■ブルー・レター / 荒木一郎 (日本ビクター)
荒木一郎がどっさり残している素晴らしい歌の中でも、とりわけサイケおやじの大好きな1曲が「ブルー・レター」です。
もちろん、これが世に出た昭和42(1967)年末と言えば、まさに日本が絶対的なロックブームのど真ん中であったGS全盛期! ですから、この「ブルー・レター」にしても立派なGS歌謡ですし、荒木一郎特有の鼻歌っぽいクールな節回しが実に個性的なロックを現出させている点においても、秀逸の極みだと思います。

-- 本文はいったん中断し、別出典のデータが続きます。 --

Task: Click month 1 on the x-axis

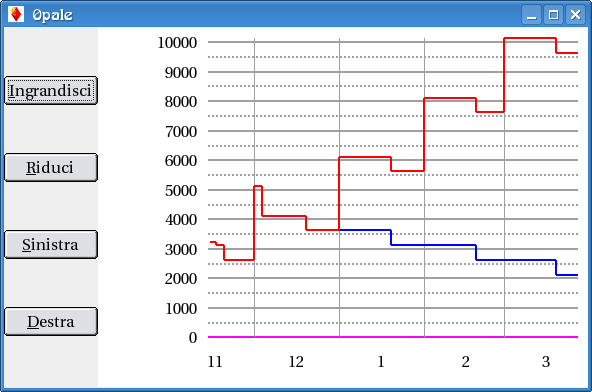Action: 381,362
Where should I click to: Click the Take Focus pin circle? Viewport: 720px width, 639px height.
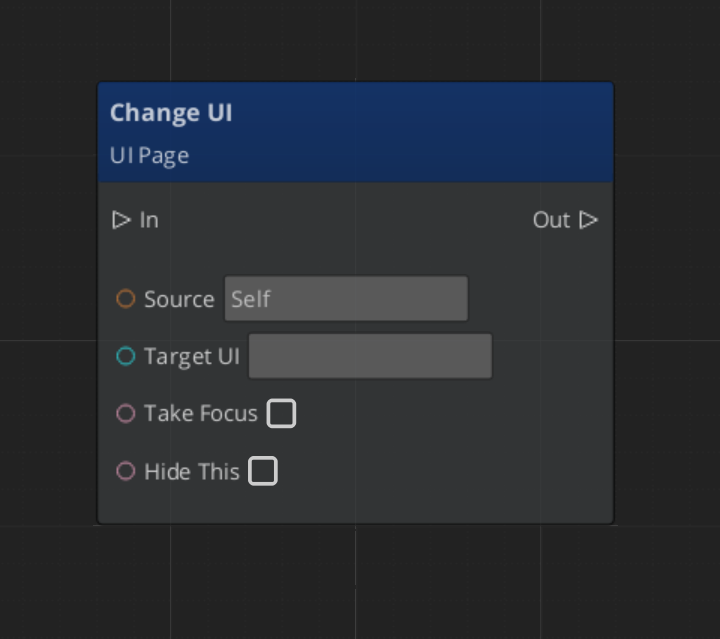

しかもロックの一般的概念であろう「熱血」や「汗」とは無縁の表現が、内気な片思いと叶わぬ恋の物語にはジャストミートしているんですから、当時から比較されていた若大将=加山雄三の前向きな世界観とは逆ベクトルでありながら、それゆえに強いインパクトを持っている事は、さらに世紀を超えた今日でも強くなるばかりと思います。
ちなみにバックの演奏は実力派のダイナマイツと言われているんですが、これがどこかしら合っていない、なかなかバラけた自己主張!?
そこがまた、良いんですねぇ~~♪
そして、ちょいとばかりコピーが難しいイントロのギターフレーズ、あるいは迫力優先のドラムスやベースの太さも含めて、これを今更おやじバンド必須の演目にするべく、いろんなパートのコピー譜を作る作業も、楽しいですよ♪♪~♪
ということで、世の中は何も力んでばかりじゃ~、カッコ悪いですよ。
いや、カッコ悪い事がカッコE~~!
そんな逆説が成り立つとすれば、荒木一郎こそが相応しいでしょう。
この「ブルー・レター」の良さは、案外とそんなところかもしれません。
そして、ついつい口ずさんでしまう自分を再認しているのでした。